Quick Links

Re: Bizarre behavior of \w in a regular expression bracket construct

From:	Alvaro Herrera <alvherre(at)alvh(dot)no-ip(dot)org>
To:	Tom Lane <tgl(at)sss(dot)pgh(dot)pa(dot)us>
Cc:	Joel Jacobson <joel(at)compiler(dot)org>, pgsql-hackers(at)lists(dot)postgresql(dot)org
Subject:	Re: Bizarre behavior of \w in a regular expression bracket construct
Date:	2021-02-24 16:47:49
Message-ID:	20210224164749.GA10596@alvherre.pgsql
Views:	Whole Thread \| Raw Message \| Download mbox \| Resend email
Thread:
Lists:	pgsql-hackers

On 2021-Feb-23, Tom Lane wrote:

> * Create infrastructure to allow treating \w as a character class
> in its own right. (I did not expose [[:word:]] as a class name,
> though it would be a little more symmetric to do so; should we?)
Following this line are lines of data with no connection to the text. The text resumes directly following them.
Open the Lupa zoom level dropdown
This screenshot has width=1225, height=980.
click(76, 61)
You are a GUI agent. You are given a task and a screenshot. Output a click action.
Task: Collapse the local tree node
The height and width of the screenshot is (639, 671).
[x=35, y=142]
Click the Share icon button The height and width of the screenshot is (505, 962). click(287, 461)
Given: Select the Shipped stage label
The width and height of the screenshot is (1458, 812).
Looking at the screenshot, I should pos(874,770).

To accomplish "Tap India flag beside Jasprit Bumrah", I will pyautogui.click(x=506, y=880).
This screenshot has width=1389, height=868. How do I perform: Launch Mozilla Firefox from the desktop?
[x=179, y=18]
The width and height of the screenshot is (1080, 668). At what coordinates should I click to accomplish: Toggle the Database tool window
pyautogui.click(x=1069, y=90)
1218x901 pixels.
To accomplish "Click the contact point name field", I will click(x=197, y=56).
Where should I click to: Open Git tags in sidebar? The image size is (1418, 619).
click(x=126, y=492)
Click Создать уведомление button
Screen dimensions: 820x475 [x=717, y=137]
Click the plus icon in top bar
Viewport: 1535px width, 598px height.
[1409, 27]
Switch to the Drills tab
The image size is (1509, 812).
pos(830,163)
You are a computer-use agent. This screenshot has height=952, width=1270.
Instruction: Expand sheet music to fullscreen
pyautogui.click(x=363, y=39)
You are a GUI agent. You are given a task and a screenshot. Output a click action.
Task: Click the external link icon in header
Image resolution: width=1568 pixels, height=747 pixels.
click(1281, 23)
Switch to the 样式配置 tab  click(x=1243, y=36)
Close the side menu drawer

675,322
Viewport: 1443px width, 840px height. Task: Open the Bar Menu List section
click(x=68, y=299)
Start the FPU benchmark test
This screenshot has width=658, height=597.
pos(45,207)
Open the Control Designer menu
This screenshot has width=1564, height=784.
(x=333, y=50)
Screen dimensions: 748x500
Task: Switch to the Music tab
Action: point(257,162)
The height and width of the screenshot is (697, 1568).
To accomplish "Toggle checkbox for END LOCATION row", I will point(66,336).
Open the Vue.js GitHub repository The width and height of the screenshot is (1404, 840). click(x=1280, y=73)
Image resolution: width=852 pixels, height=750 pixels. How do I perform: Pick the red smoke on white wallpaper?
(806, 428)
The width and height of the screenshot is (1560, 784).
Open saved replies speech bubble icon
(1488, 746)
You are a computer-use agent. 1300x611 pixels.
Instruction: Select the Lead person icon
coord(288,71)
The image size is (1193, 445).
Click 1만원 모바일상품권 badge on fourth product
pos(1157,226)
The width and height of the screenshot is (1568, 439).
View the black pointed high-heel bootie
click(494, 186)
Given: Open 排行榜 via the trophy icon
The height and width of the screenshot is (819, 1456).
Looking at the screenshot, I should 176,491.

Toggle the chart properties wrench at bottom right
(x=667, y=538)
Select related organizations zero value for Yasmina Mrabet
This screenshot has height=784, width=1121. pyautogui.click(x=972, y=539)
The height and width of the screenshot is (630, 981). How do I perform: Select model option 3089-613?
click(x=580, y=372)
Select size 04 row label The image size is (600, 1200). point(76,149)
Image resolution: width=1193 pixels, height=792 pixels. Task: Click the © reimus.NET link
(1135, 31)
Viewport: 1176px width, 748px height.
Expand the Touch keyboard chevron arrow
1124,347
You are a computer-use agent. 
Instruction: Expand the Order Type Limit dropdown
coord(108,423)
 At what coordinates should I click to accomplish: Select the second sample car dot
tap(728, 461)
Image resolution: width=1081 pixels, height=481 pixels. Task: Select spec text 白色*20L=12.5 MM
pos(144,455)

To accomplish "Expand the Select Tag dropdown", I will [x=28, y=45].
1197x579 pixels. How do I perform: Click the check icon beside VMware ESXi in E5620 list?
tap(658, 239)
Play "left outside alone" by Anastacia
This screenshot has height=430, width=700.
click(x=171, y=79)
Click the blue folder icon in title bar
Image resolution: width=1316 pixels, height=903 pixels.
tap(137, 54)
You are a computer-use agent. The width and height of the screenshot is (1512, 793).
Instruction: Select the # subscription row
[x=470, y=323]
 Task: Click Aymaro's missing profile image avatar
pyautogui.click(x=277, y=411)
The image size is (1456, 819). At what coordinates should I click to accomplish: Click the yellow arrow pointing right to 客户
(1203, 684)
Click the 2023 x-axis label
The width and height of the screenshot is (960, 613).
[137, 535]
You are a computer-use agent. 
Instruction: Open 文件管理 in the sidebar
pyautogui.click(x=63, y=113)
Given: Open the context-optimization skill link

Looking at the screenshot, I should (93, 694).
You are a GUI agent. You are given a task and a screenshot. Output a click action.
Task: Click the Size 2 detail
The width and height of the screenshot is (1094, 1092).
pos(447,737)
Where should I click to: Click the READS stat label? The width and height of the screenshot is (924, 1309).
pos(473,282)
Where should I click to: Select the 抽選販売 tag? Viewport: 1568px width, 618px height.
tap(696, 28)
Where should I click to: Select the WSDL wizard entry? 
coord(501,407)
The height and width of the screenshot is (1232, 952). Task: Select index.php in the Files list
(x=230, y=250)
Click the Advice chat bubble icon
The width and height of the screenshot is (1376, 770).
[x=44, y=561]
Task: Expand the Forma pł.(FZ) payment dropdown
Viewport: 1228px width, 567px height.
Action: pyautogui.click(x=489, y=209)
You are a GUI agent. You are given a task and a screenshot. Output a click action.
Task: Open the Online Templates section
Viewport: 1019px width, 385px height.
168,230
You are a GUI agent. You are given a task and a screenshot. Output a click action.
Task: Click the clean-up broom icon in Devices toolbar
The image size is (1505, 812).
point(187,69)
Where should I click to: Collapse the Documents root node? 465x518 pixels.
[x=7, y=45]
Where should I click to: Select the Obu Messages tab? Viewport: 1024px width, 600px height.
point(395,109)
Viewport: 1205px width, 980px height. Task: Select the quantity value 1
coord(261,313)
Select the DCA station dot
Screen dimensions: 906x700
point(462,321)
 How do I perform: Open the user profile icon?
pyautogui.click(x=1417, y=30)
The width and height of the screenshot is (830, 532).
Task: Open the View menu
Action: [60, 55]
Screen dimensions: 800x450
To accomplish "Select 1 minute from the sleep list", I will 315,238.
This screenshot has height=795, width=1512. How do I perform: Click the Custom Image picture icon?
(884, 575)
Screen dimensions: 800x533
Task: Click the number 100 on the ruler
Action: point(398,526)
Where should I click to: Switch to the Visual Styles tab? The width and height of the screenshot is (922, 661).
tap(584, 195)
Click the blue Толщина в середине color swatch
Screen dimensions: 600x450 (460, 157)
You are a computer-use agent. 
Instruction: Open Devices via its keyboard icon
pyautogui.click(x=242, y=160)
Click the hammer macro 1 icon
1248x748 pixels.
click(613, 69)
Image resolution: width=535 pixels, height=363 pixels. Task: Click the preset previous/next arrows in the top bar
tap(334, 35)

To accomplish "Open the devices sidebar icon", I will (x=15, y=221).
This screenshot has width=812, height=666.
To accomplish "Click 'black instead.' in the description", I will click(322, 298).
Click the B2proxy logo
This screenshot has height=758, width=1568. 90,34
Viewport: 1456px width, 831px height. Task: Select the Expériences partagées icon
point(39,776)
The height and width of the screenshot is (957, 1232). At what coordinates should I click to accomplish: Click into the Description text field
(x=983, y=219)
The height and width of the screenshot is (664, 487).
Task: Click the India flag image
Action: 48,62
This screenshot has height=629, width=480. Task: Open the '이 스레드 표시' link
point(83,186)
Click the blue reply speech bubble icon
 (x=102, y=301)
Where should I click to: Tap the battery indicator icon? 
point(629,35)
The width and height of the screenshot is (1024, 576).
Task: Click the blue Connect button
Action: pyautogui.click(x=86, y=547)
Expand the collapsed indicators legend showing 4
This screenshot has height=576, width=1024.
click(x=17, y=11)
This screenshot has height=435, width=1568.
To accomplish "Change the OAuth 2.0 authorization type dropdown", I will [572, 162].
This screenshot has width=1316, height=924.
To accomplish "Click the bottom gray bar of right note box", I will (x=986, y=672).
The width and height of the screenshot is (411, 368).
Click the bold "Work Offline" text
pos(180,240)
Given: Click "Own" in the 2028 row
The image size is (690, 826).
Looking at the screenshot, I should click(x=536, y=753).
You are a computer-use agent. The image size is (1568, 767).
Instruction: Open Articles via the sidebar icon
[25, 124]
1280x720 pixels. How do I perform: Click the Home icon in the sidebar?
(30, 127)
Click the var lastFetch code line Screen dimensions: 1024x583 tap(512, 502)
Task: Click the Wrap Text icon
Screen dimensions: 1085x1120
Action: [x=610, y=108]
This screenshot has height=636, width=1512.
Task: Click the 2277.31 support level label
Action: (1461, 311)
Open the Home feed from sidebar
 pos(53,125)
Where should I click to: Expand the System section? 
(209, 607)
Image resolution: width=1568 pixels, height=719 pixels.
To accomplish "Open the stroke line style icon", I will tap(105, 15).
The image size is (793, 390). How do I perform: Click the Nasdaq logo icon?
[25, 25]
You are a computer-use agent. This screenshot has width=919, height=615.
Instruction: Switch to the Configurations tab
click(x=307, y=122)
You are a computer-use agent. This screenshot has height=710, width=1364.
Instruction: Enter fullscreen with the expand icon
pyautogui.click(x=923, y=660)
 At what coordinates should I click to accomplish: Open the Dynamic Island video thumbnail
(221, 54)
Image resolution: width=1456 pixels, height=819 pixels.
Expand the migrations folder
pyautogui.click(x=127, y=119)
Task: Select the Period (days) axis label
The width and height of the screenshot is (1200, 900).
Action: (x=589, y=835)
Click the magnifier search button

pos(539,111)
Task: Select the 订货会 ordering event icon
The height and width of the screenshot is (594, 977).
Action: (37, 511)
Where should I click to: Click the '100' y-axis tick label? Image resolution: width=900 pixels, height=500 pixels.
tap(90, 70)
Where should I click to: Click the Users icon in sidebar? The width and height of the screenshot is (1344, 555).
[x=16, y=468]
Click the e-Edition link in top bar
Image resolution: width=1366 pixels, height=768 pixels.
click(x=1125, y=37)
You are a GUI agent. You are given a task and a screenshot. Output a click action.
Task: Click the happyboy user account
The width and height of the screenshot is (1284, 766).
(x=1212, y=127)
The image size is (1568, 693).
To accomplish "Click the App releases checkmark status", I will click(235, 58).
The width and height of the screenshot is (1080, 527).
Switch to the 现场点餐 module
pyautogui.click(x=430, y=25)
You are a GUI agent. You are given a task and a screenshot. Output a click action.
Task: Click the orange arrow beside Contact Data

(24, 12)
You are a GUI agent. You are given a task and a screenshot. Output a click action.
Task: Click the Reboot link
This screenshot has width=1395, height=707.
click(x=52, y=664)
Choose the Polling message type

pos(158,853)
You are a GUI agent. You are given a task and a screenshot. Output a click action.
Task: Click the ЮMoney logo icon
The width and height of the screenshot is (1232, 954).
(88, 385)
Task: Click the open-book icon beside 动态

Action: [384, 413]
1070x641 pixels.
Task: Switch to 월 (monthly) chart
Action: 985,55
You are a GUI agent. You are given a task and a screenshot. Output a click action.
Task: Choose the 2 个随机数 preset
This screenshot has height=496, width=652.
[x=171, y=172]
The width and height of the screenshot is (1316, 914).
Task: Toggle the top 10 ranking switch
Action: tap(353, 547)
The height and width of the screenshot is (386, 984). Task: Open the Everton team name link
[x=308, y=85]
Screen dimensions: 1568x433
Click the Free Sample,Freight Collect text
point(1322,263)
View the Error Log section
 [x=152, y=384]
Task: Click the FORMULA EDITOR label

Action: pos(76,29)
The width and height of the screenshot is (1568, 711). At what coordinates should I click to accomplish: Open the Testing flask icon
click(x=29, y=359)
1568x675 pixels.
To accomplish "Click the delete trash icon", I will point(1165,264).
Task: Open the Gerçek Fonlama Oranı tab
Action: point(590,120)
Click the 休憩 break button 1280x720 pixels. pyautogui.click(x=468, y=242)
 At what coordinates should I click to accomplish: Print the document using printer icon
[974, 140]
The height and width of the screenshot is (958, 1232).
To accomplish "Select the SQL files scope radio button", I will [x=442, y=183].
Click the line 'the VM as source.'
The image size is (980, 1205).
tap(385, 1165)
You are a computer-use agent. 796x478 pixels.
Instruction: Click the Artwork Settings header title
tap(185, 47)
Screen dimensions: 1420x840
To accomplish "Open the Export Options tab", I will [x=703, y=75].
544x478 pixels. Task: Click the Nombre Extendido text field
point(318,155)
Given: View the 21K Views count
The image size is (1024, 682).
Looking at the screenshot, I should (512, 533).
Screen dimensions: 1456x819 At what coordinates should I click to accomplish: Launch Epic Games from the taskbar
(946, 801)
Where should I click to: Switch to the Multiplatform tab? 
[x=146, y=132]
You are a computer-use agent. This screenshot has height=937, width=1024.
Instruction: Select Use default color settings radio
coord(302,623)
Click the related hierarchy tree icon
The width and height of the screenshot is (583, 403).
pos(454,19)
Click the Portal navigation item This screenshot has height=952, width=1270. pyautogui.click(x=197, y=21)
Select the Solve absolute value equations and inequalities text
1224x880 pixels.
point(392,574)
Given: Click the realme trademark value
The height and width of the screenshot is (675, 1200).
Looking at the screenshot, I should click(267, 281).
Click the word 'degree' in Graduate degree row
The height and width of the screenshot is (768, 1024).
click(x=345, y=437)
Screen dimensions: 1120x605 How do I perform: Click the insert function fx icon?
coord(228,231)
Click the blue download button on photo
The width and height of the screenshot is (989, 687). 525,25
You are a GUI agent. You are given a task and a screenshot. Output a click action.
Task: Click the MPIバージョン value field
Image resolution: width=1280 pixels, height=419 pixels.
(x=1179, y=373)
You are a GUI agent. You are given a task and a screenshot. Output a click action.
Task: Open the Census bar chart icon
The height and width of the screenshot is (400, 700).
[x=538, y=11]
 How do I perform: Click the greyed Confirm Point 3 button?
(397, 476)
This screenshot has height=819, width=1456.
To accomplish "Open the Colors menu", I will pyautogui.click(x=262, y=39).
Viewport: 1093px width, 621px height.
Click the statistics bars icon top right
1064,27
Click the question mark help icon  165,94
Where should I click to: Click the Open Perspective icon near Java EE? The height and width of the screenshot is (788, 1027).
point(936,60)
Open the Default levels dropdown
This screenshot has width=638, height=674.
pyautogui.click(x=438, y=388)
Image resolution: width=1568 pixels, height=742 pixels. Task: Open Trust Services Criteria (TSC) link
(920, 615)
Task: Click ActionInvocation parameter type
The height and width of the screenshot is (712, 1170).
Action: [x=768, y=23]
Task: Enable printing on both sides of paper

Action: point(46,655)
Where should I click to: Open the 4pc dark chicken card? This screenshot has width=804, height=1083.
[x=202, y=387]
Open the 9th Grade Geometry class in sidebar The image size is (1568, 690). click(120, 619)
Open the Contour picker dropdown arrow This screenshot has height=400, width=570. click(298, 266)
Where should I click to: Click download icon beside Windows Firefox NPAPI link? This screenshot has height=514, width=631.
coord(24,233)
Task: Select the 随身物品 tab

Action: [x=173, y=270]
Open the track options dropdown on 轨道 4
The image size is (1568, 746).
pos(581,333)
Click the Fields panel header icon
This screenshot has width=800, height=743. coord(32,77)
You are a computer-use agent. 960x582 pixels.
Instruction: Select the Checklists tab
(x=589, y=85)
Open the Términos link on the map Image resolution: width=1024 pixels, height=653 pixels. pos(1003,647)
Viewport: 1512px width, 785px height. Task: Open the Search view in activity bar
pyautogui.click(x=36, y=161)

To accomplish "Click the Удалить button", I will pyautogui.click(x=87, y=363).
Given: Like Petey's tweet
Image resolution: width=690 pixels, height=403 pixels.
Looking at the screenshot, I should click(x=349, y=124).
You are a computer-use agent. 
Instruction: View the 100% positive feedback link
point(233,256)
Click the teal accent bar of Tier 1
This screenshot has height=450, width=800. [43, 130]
Apparently [:word:] is a GNU extension (or at least a "bash-specific
character class"[1] but apparently Emacs also supports it?); all the
others are mandated by POSIX[2].

[1] https://en.wikibooks.org/wiki/Regular_Expressions/POSIX_Basic_Regular_Expressions
[2] https://pubs.opengroup.org/onlinepubs/9699919799/basedefs/V1_chap09.html#tag_09_03_05

I think it'd be fine to expose [:word:] ...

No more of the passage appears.